→ **INPUT MATERIAL**
--

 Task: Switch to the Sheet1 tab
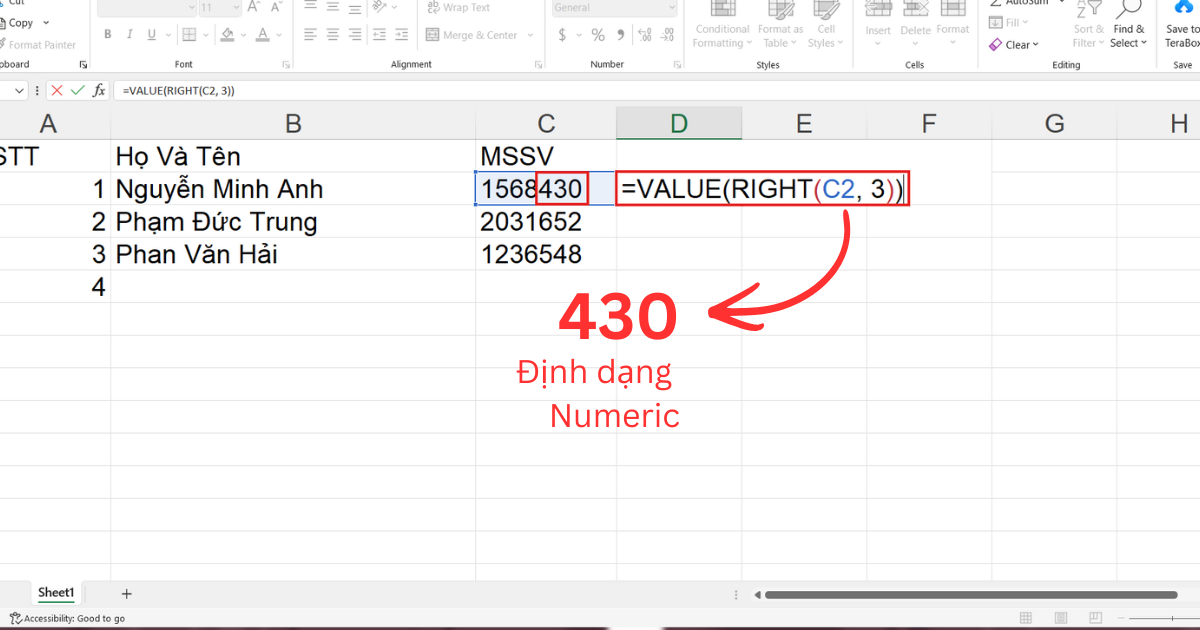coord(56,592)
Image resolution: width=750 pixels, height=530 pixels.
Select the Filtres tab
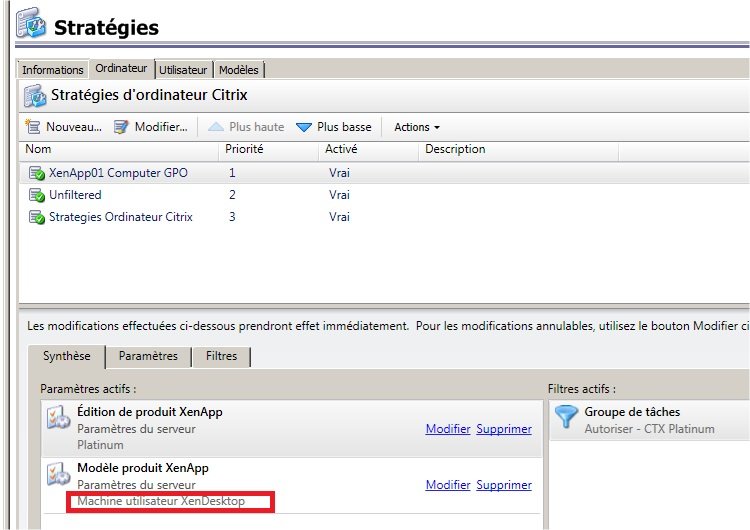pyautogui.click(x=221, y=356)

--

→ **TASK REQUIREMENTS**
When a picture appears in the material, please pass over it while retyping the rest exactly.

→ **REPLY TO THE TASK**
 Task: Switch to the Sheet1 tab
coord(56,592)
Image resolution: width=750 pixels, height=530 pixels.
Select the Filtres tab
pyautogui.click(x=221, y=356)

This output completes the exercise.